Hi there!
Do you know the difference between barristers and solicitors? You’re not into any legal terms?
I have had several students who are lawyers up to now, and apparently, the number of female attorneys is increasing yearly. Most of them shy away from criminal cases, leading to the inundation of their jobs with civil cases.
Get back to the question of the opening phrase. The fundamental difference between barristers and solicitors is that a barrister mainly defends people in court and a solicitor primarily performs legal work outside court; there are exceptions, though.
Truth be known, the difference ostensibly applies equally in business consultancy. Some corporate consults can make a deal as an acting consultancy playing a trailblazer. Others are versed in their abilities to give presentations in seminars, but they are basically good at clerical work.
I’m a kind of the former, up-and-at-‘em, early-bird-get-the-worm-type person, so I’ve been at the forefront of completing a deal on behalf of my client.
Here comes the question for you.
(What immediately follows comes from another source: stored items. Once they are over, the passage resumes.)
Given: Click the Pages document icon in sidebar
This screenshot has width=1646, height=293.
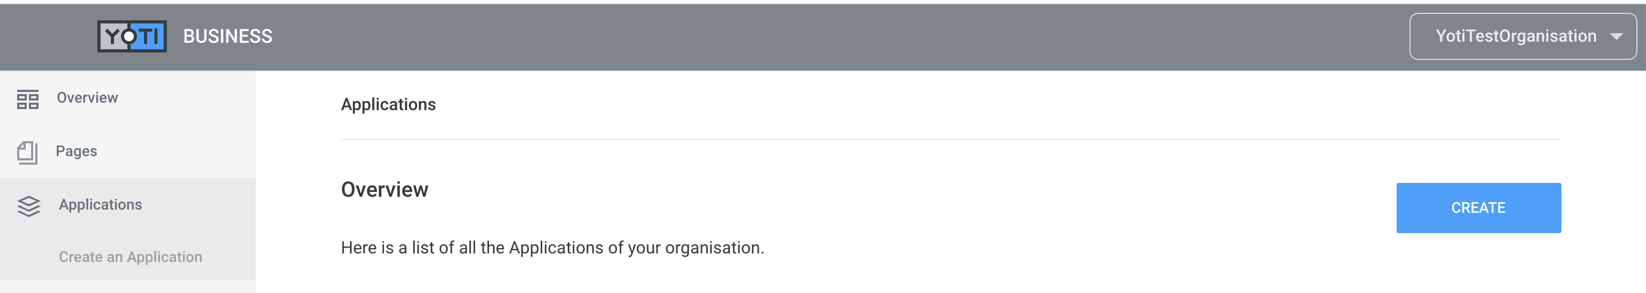Looking at the screenshot, I should click(27, 153).
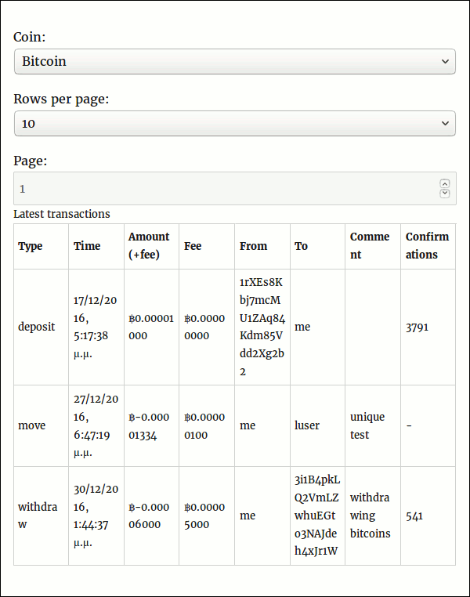Click the Confirmations column header
Viewport: 470px width, 597px height.
(427, 246)
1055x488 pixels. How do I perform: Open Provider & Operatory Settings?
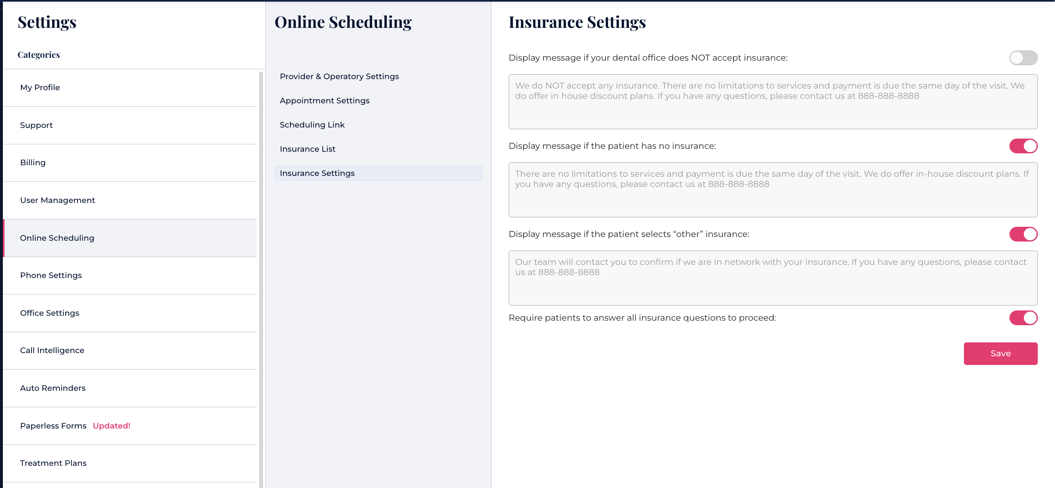339,77
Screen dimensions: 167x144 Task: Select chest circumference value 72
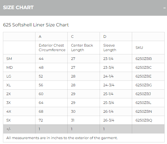pos(41,120)
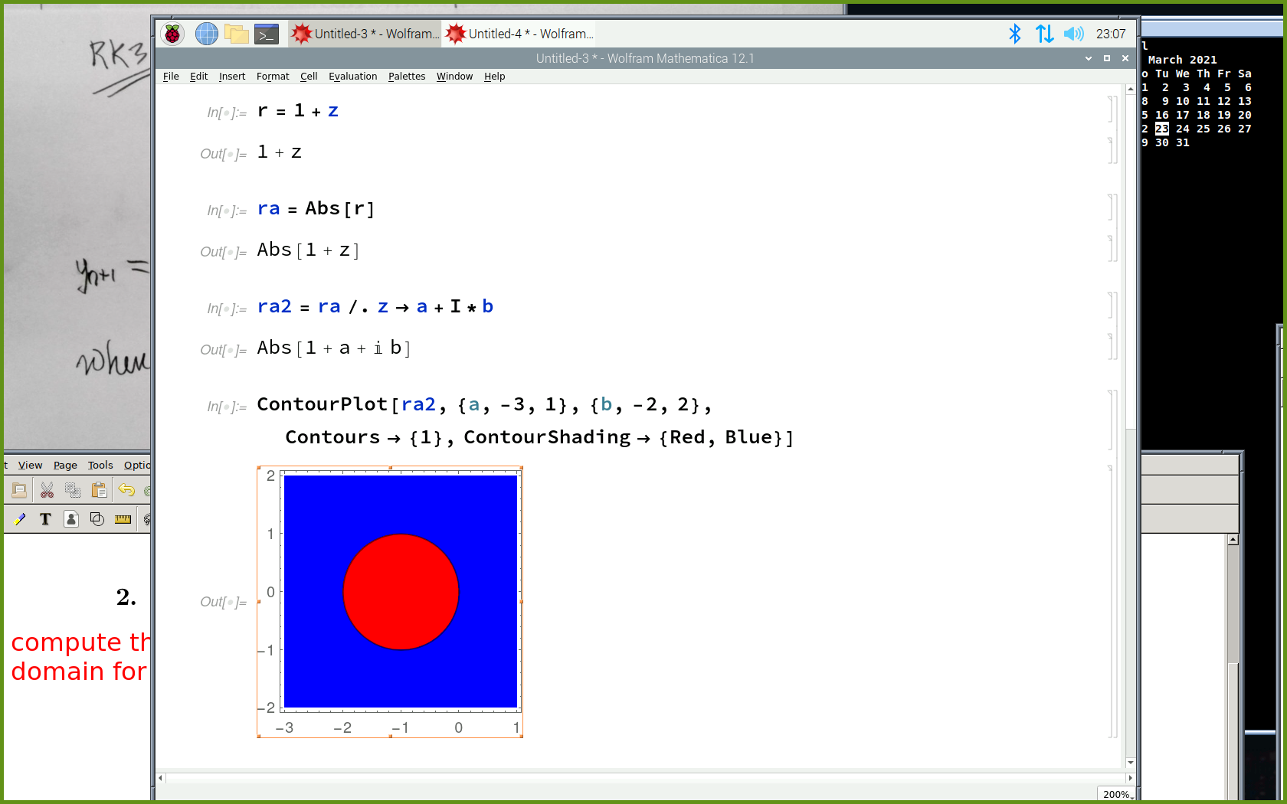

Do you agree that all business consultants good at giving presentations can be down-to-earth driving forces to materialize business?
Sorry to disappoint you, but my answer is No.
Today, let me challenge a word problem regarding the negation of a proposition.
Negate the following proposition, and identify whether its negation is true or false. Proposition: The inequality \(x^{2} – 2xy + y^{2} > 0\) stands, providing the real numbers \(x\) and\(y\) are arbitrary. (Rref. Yellow Chart Math Ⅰ+A P78, slightly changed the formula)
Here is my solution to the problem.
Its negation becomes \(x^{2} – 2xy + y^{2}\leq 0\) regarding a real number \(x\) and \(y\).
Let’s verify whether the above statement is true or false.
Since \(x^{2} – 2xy + y^{2} = (x – y)^{2}\), the proposition \(x^{2} – 2xy + y^{2} = 0\) can stand for an real number \(x\) and \(y\) that satisfies \(x – y = 0\); for instance, at \(x = y = 0\).
Therefore, the negation above is true.
Reminder. Not all business consultants can be the driving force to crystalize their ideas even though their presentations are good.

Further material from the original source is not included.